The Board, including the independent
directors, unanimously recommends that the Shareholders vote to authorize the
Board to withdraw the Fund’s election to be treated as a business development
company pursuant to Section 54(c) under the 1940 Act and to continue operations
as a registered closed-end management investment company.
PROPOSAL
TWO
Amendment
to the Articles
Currently, Article One of the Articles
states that the name of the Fund is Renaissance Capital Growth & Income Fund
III, Inc. On December 30, 2008, the Board unanimously approved a
formal proposal to recommend to the Shareholders that the Shareholders adopt an
amendment to the Articles to change the Fund’s name to RENN Global Entrepreneurs
Fund, Inc.
If the Shareholders approve the
amendment to Articles, then the Board will amend the Articles to change the
Fund’s name to RENN Global Entrepreneurs Fund, Inc. as soon as practicable by
filing Articles of Amendment to the Articles with the Secretary of State of the
State of Texas. If the amendment to the Articles is not approved by
the Shareholders, the existing Articles will continue in effect and the Fund’s
name will remain the same.
Reasons
For and Effect of the Amendment
The sole purpose of the amendment to
the Articles is to change the Fund’s name to more properly reflect the current
nature of the Fund’s business and the Fund’s increasing focus on investment in
international companies. The amendment will have no effect on the
Fund other than to change its name.

-- PROVIDED DATA --
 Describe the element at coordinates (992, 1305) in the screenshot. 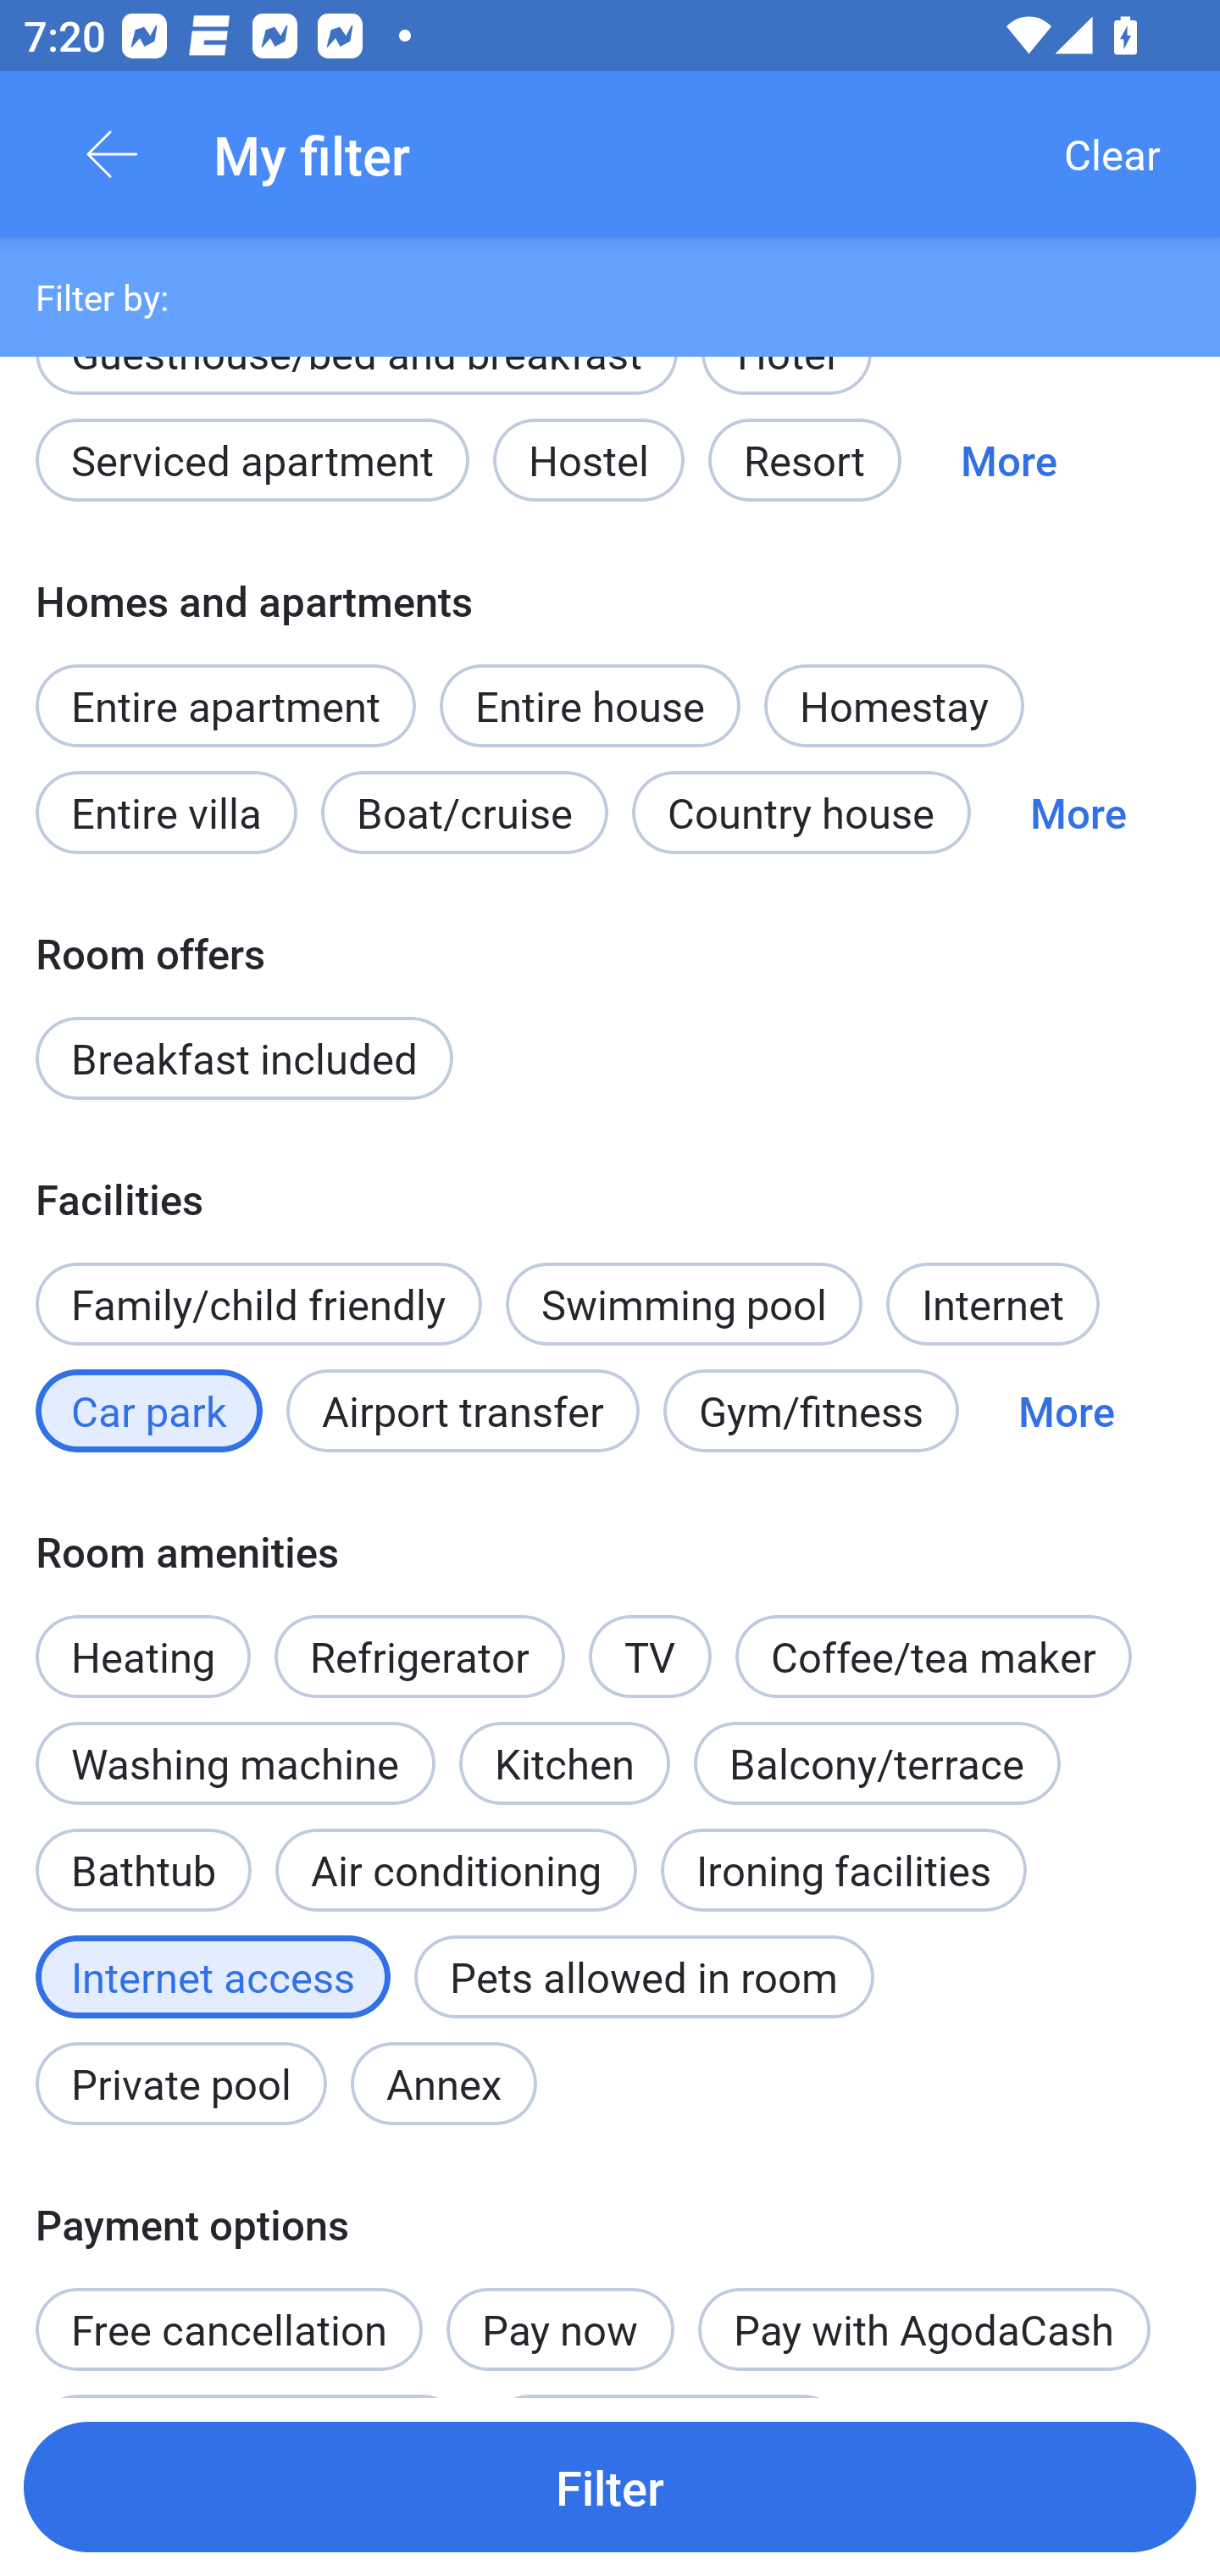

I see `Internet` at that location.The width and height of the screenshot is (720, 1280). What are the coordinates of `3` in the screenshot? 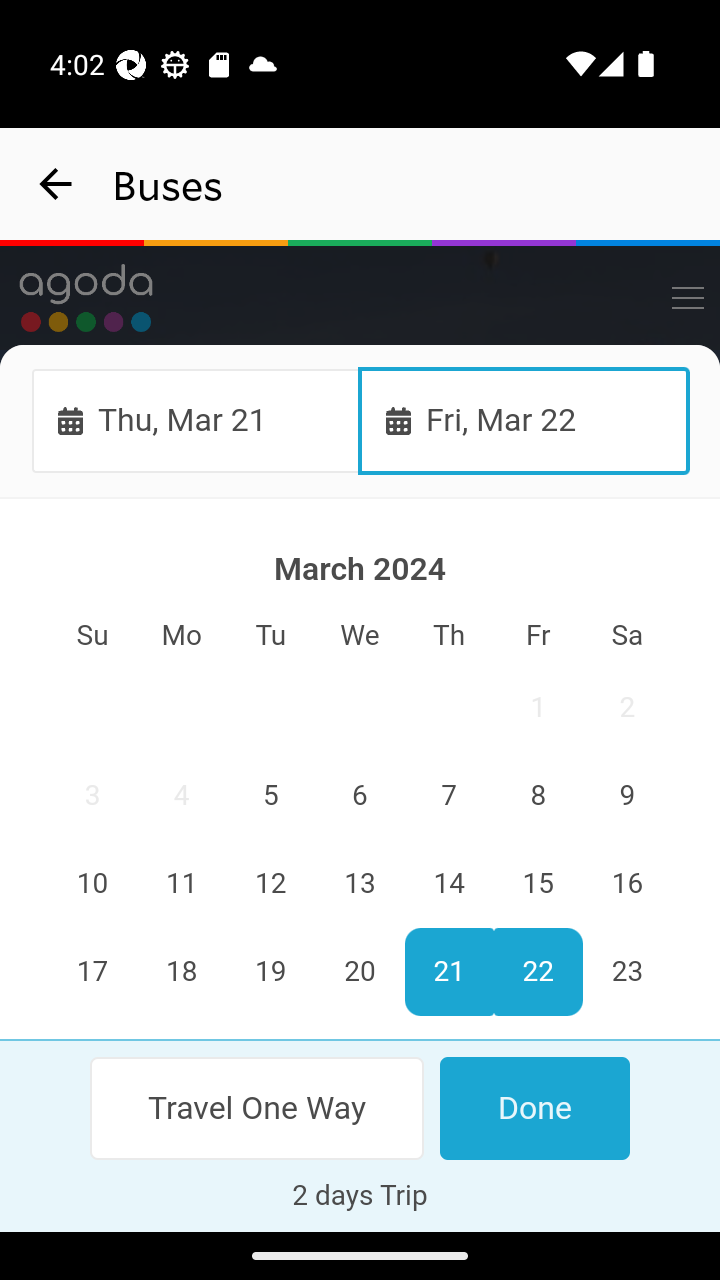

-- EXERCISE TASK 1 --
According to the excerpt on the Fund's proposed name change, what name would the Fund take if the Shareholders approve the amendment?
-- EXERCISE TASK 2 --
Write the next part of the excerpt on the Fund's proposed name change, beginning after its final sentence.
The listing comes from a different source than the excerpt on the Fund's proposed name change.

-- FINAL ANSWER 1 --
RENN Global Entrepreneurs Fund, Inc.

-- FINAL ANSWER 2 --
No
Dissenter’s Rights
The Texas Corporation Business Act does
not grant shareholders of a Texas corporation dissenter’s rights with respect to
the amendment to the Articles.
Amendment
If the amendment is approved, the
Articles will be amended by deletion of Article One in its entirety and
inserting in its place the following:
“ARTICLE
ONE
The name
of the corporation (hereinafter called the “Corporation”) is RENN Global
Entrepreneurs Fund, Inc.”
The
Board, including the independent directors, unanimously recommends that the
Shareholders vote to authorize the amendment to the Articles.
NO
OTHER BUSINESS
There
will be no other business to be presented at the Special Meeting.
SUBMISSION
OF SHAREHOLDER PROPOSALS
The
Company has not received any Shareholder proposals to be considered for
presentation at the Special Meeting. Under the proxy rules of the
SEC, Shareholder proposals may, under certain conditions, be included in the
Company’s proxy statement and proxy for a particular meeting. Under
these rules, proposals submitted for inclusion in the Company’s proxy materials
must be received by the Company within a reasonable time before the solicitation
is made. The submission of a proposal does not guarantee its
inclusion in the Company’s proxy statement or presentation at the
meeting. Any Shareholder proposal should be sent to Corporate
Secretary, 8080 North Central Expressway, Suite 210, LB-59, Dallas, Texas
75206-1857.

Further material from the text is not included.